-- Esercizio proposto --
Puoi riscrivere le righe dalla riga che contiene "Given: Click the Open File folder icon" fino all'ultima, cambiando "track list" in "playlist" e lasciando tutto il resto invariato? Nella risposta ometti le immagini.

-- Materiale mostrato --

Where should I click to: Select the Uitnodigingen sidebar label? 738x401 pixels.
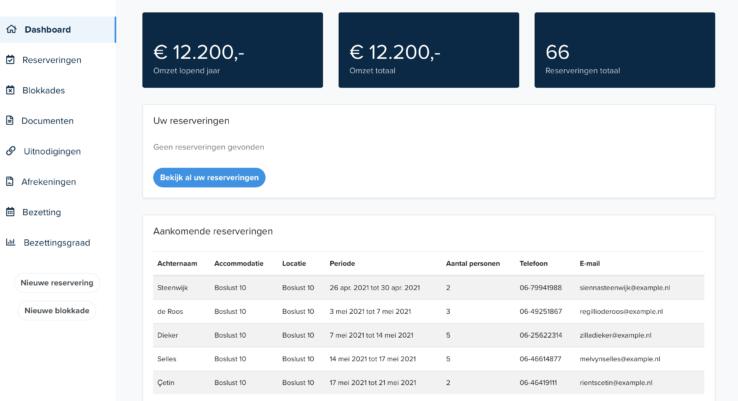point(52,152)
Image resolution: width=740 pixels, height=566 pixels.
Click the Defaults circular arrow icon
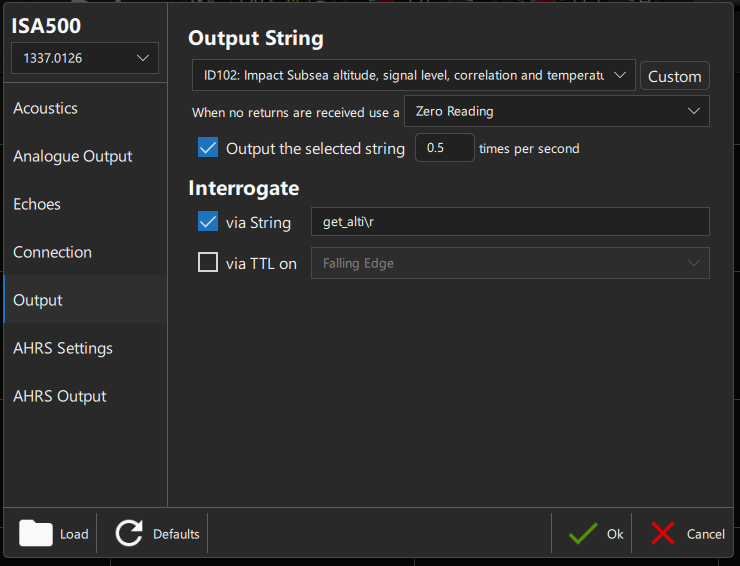[129, 534]
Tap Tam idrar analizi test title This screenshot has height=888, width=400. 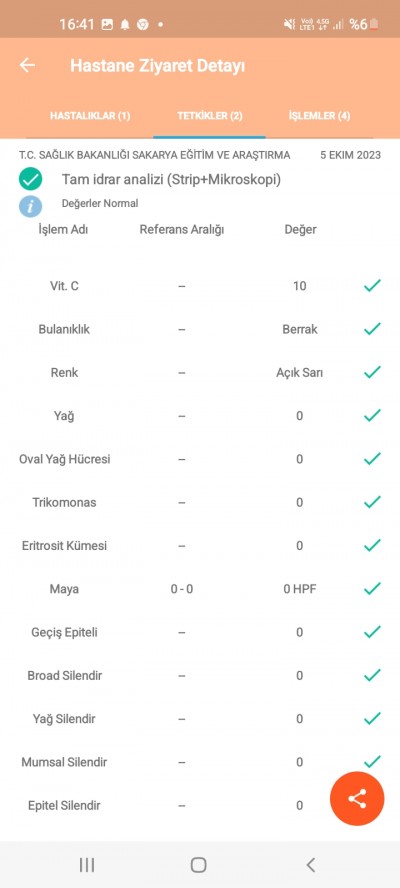(171, 180)
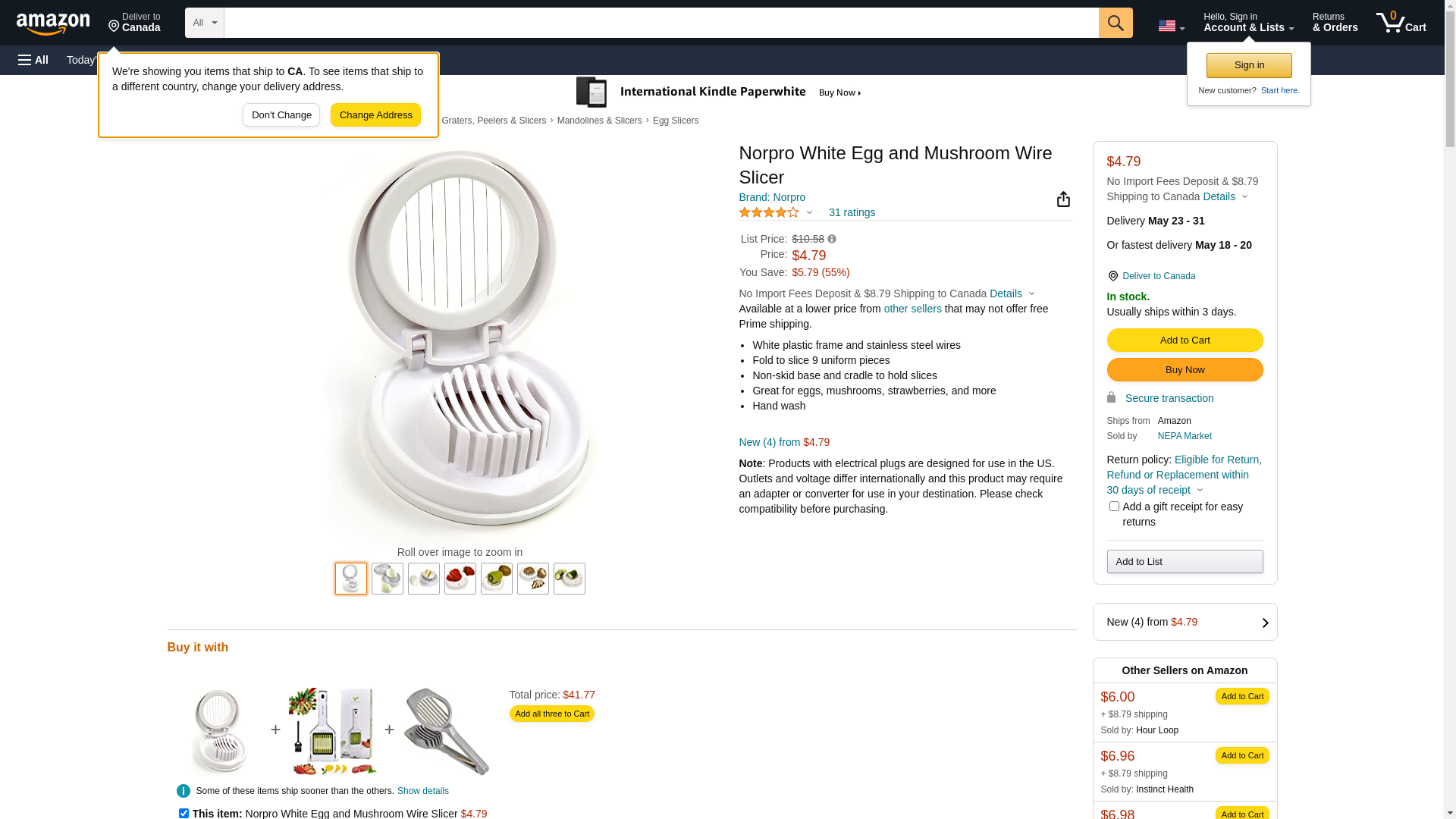Expand the New (4) from $4.79 panel
Image resolution: width=1456 pixels, height=819 pixels.
pos(1185,622)
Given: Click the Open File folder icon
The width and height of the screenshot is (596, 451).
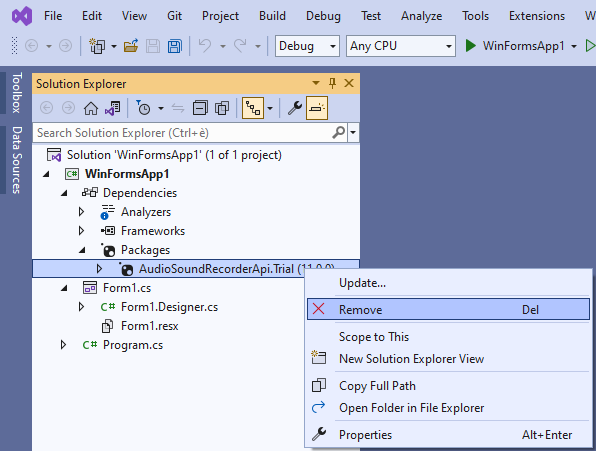Looking at the screenshot, I should pyautogui.click(x=131, y=46).
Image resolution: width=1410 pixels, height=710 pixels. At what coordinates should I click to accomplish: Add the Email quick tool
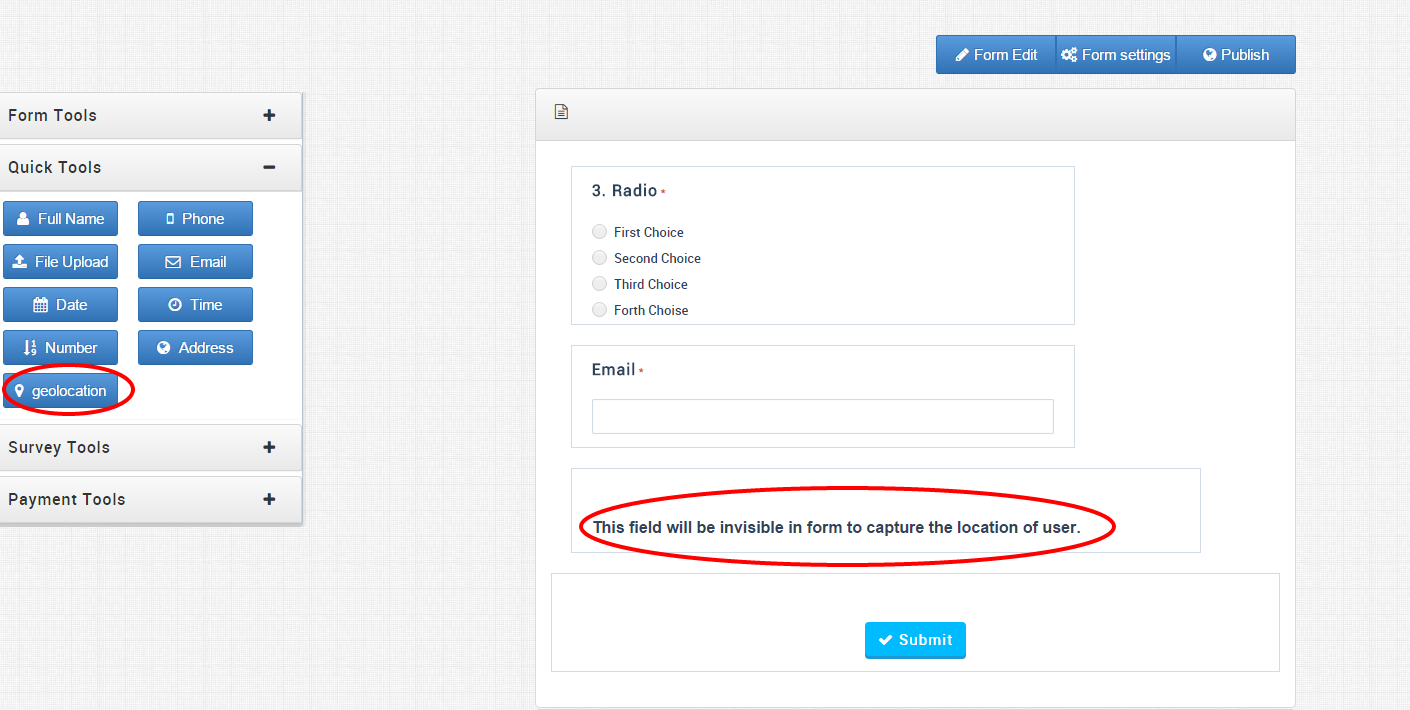click(x=195, y=262)
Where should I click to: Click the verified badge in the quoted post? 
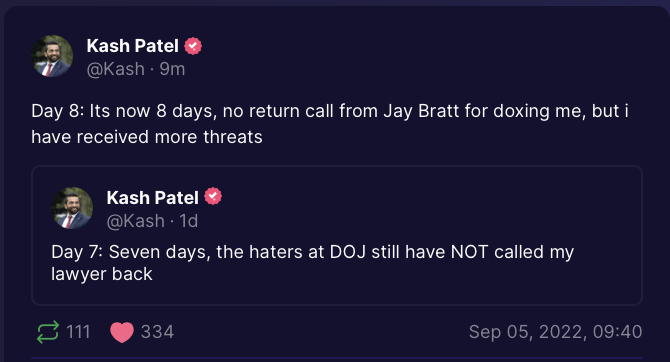[x=213, y=197]
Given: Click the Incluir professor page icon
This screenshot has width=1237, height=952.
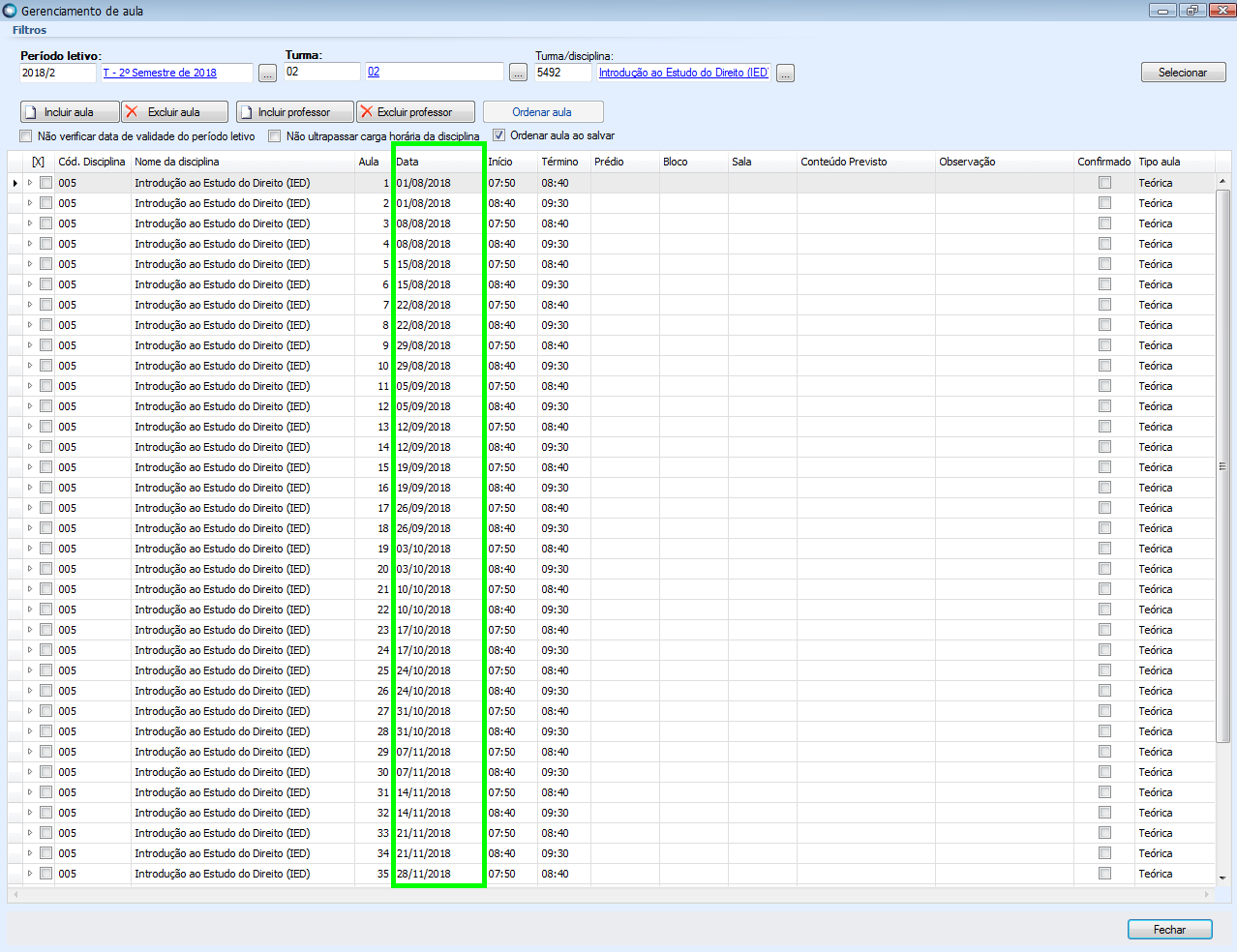Looking at the screenshot, I should point(246,112).
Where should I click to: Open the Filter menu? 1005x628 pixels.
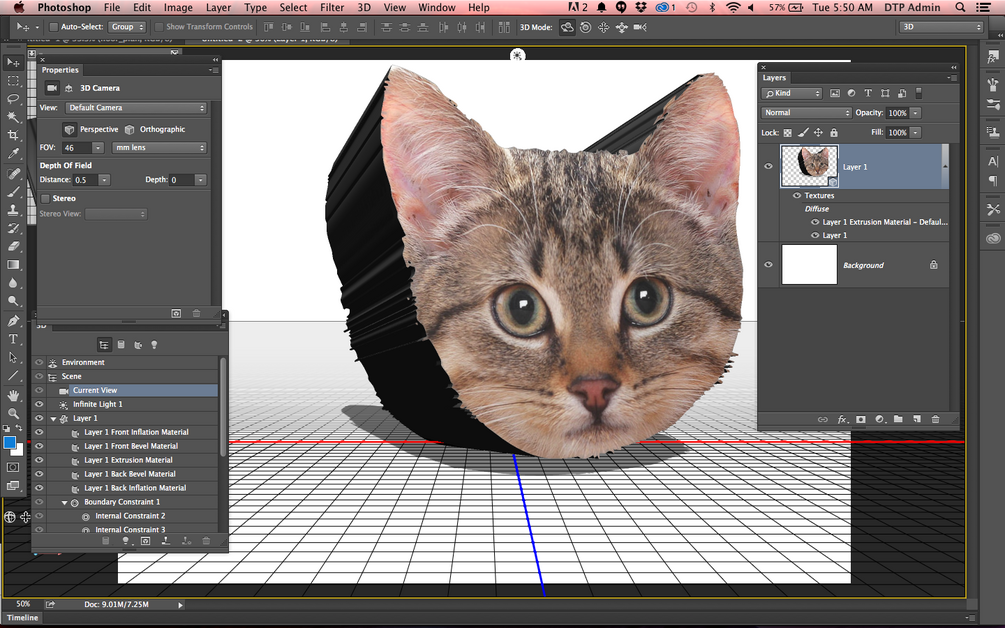331,7
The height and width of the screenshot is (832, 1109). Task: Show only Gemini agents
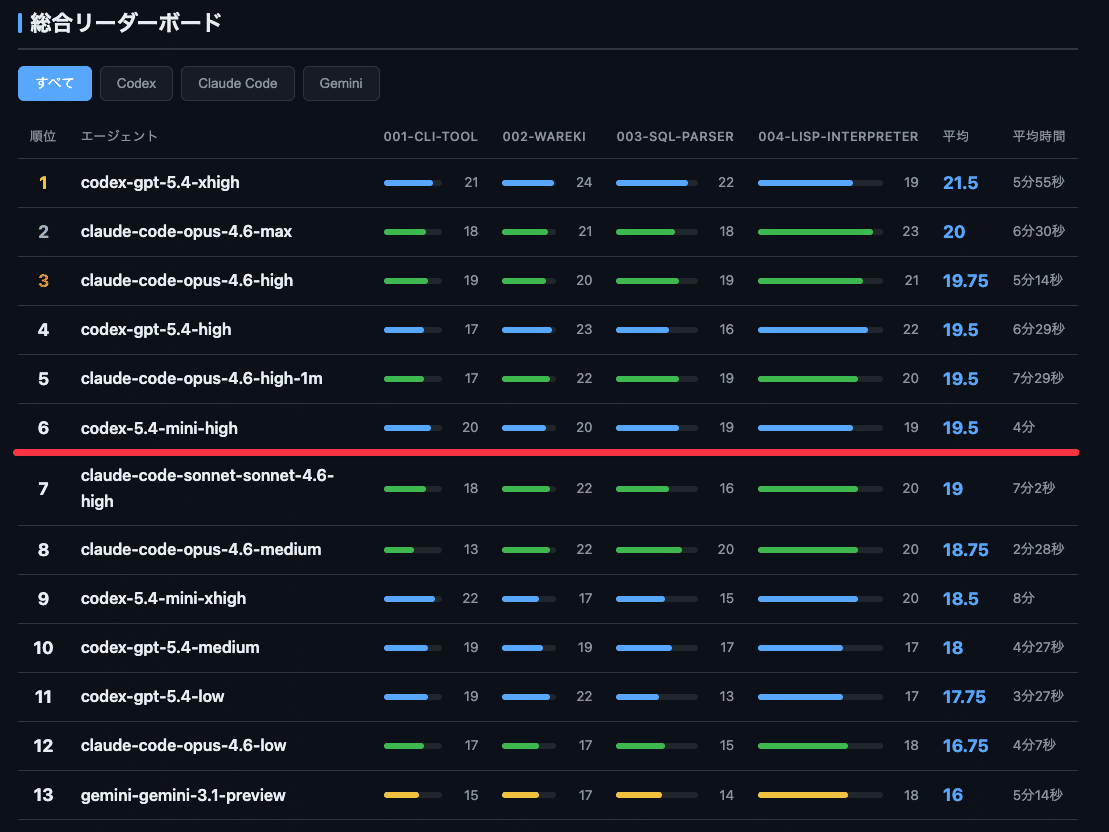coord(341,83)
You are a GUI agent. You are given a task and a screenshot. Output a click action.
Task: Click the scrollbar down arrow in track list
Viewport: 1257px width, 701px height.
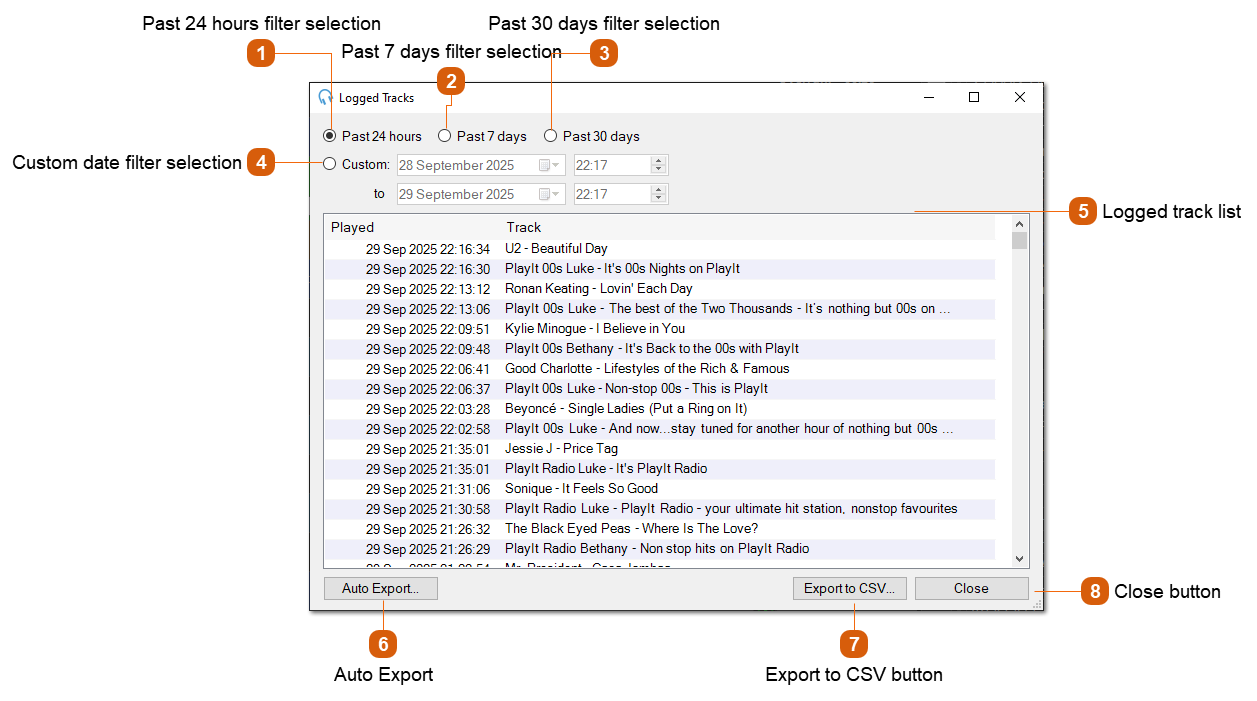[x=1020, y=559]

-- Risposta corretta --
Given: Click the Open File folder icon
The width and height of the screenshot is (596, 451).
Looking at the screenshot, I should pyautogui.click(x=131, y=46).
Image resolution: width=1410 pixels, height=710 pixels. At what coordinates should I click to accomplish: Add the Email quick tool
click(x=195, y=262)
Where should I click to: Click the verified badge in the quoted post? 
[x=213, y=197]
Given: Click the Incluir professor page icon
This screenshot has width=1237, height=952.
Looking at the screenshot, I should point(246,112).
Where should I click to: Open the Filter menu? 1005x628 pixels.
331,7
The height and width of the screenshot is (832, 1109). Task: Show only Gemini agents
coord(341,83)
You are a GUI agent. You are given a task and a screenshot. Output a click action.
Task: Click the scrollbar down arrow in playlist
Viewport: 1257px width, 701px height.
[x=1020, y=559]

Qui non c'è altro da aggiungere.